Ulrich Maurer, stellvertretender Vorsitzender der Linksfraktion, forderte indes den Rücktritt des Innenministers Heribert Rech (CDU): „Wer versucht, angemeldete Schülerdemos mit Schlagstöcken, Reizgas und Wasserwerfern aufzulösen, hat mit der Demokratie gebrochen und muss als Innenminister seinen Hut nehmen.

Der massive Polizeieinsatz gegen Gegner des Milliardenprojekts Stuttgart 21 wird auch ein Nachspiel im Bundestag haben. Der Innenausschuss will sich amFreitag auf einer Sondersitzung mit den Ereignissen beschäftigen. Der Bundestag gab einem entsprechenden Antrag der Linken statt, wie deren Fraktion am Donnerstagabend in Berlin mitteilte. Von besonderem Interesse sei das Vorgehen der Polizei, auch der eingesetzten Bundespolizisten in Stuttgart, sagte der Innenexperte der Linken, Jan Korte. Außerdem sollten die Abläufe vor Ort, die Zahl der Verletzten, die Strategie der Einsatzplanung sowie der Einsatz von Schlagstöcken, Wasserwerfern und Tränengas geprüft werden.

Polizeisprecher: „Dann kann die Polizei auch mal hinlangen“

Ein Polizeisprecher sagte auf dapd-Anfrage, die Beamten versuchten „eine Gitterlinie“ aufzustellen, um die Bauarbeiten zu sichern. Die Zufahrt werde von „Hunderten von Menschen“ blockiert, die zum Teil auch Polizisten bedrängten. Die Beamten müssten mit sehr vielen Kräften den Weg frei räumen. Dafür seien Wasserwerfer und Polizeireiter im Einsatz. Ob dabei auch Schlagstöcke verwendet wurden, konnte er nicht sagen. „Es wird unmittelbarer Zwang angewandt“, sagte er lediglich. Der Sprecher verteidigte das Vorgehen der Polizei. Wenn die Demonstranten sich nicht rechtlich einwandfrei verhielten, „dann kann die Polizei auch mal hinlangen“, betonte er.

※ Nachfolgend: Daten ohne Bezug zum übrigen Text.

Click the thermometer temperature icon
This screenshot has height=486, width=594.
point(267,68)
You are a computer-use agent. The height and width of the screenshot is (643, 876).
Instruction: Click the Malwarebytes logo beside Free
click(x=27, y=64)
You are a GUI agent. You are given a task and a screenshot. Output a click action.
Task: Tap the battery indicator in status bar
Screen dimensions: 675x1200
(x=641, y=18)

Polizeipräsident Siegfried Stumpf kündigte an, dass in der Nacht zum Freitag die ersten 25 Bäume gefällt werden. Die Fällarbeiten sollen bis Samstag dauern. Die Stuttgart-21-Sprecher Udo Andriof und Wolfgang Dietrich erklärten, der mittlere Schlossgarten werde für die Einrichtung des Grundwassermanagements freigeräumt.

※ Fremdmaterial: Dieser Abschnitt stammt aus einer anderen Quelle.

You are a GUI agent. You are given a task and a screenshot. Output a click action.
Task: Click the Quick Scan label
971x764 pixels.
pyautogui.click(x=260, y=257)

Dafür müssten knapp 300 Bäume mit einem Stammdurchmesser von mindestens 25 Zentimeter gerodet werden. Auf der Fläche sollen eine Halle mit einer Grundfläche von 1000 Quadratmeter und Wasserbehälter aufgestellt werden. Die Deutsche Bahn ist verpflichtet, nach Abschluss der Bauarbeiten 293 Bäume nachzupflanzen.